-- Your goal --
Return the complete listing without omission.

Information supplied section start

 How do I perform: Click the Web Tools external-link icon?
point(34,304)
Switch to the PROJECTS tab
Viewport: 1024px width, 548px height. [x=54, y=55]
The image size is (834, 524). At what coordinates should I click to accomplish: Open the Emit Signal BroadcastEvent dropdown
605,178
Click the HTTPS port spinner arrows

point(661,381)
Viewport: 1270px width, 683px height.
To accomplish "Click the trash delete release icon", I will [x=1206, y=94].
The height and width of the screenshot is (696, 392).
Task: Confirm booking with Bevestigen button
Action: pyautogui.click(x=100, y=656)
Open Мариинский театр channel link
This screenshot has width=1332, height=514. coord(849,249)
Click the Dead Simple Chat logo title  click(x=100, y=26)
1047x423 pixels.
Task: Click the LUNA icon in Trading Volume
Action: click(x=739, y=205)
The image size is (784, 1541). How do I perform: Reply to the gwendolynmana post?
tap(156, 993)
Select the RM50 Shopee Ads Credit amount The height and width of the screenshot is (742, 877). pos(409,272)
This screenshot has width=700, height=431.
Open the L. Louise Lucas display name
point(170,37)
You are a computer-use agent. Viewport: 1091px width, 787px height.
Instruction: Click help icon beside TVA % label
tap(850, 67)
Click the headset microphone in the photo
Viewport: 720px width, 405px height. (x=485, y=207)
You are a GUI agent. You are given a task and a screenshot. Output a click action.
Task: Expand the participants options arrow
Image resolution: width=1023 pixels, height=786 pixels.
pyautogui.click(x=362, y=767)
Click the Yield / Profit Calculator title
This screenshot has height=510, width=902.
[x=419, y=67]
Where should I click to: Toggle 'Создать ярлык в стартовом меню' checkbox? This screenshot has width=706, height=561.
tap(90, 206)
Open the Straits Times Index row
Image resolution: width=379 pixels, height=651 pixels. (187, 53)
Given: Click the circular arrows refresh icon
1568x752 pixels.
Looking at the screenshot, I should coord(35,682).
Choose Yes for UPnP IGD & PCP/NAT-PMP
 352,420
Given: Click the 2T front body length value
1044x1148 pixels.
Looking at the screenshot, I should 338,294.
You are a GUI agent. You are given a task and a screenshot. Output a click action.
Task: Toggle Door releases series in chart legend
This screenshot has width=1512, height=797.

Information supplied section end

-- Written reply --
 How do I perform: Click the Web Tools external-link icon?
point(34,304)
Switch to the PROJECTS tab
Viewport: 1024px width, 548px height. [x=54, y=55]
The image size is (834, 524). At what coordinates should I click to accomplish: Open the Emit Signal BroadcastEvent dropdown
605,178
Click the HTTPS port spinner arrows

point(661,381)
Viewport: 1270px width, 683px height.
To accomplish "Click the trash delete release icon", I will [x=1206, y=94].
The height and width of the screenshot is (696, 392).
Task: Confirm booking with Bevestigen button
Action: pyautogui.click(x=100, y=656)
Open Мариинский театр channel link
This screenshot has width=1332, height=514. coord(849,249)
Click the Dead Simple Chat logo title  click(x=100, y=26)
1047x423 pixels.
Task: Click the LUNA icon in Trading Volume
Action: click(x=739, y=205)
The image size is (784, 1541). How do I perform: Reply to the gwendolynmana post?
tap(156, 993)
Select the RM50 Shopee Ads Credit amount The height and width of the screenshot is (742, 877). pos(409,272)
This screenshot has width=700, height=431.
Open the L. Louise Lucas display name
point(170,37)
You are a computer-use agent. Viewport: 1091px width, 787px height.
Instruction: Click help icon beside TVA % label
tap(850, 67)
Click the headset microphone in the photo
Viewport: 720px width, 405px height. (x=485, y=207)
You are a GUI agent. You are given a task and a screenshot. Output a click action.
Task: Expand the participants options arrow
Image resolution: width=1023 pixels, height=786 pixels.
pyautogui.click(x=362, y=767)
Click the Yield / Profit Calculator title
This screenshot has height=510, width=902.
[x=419, y=67]
Where should I click to: Toggle 'Создать ярлык в стартовом меню' checkbox? This screenshot has width=706, height=561.
tap(90, 206)
Open the Straits Times Index row
Image resolution: width=379 pixels, height=651 pixels. (187, 53)
Given: Click the circular arrows refresh icon
1568x752 pixels.
Looking at the screenshot, I should coord(35,682).
Choose Yes for UPnP IGD & PCP/NAT-PMP
 352,420
Given: Click the 2T front body length value
1044x1148 pixels.
Looking at the screenshot, I should 338,294.
You are a GUI agent. You are given a task and a screenshot. Output a click action.
Task: Toggle Door releases series in chart legend
This screenshot has width=1512, height=797.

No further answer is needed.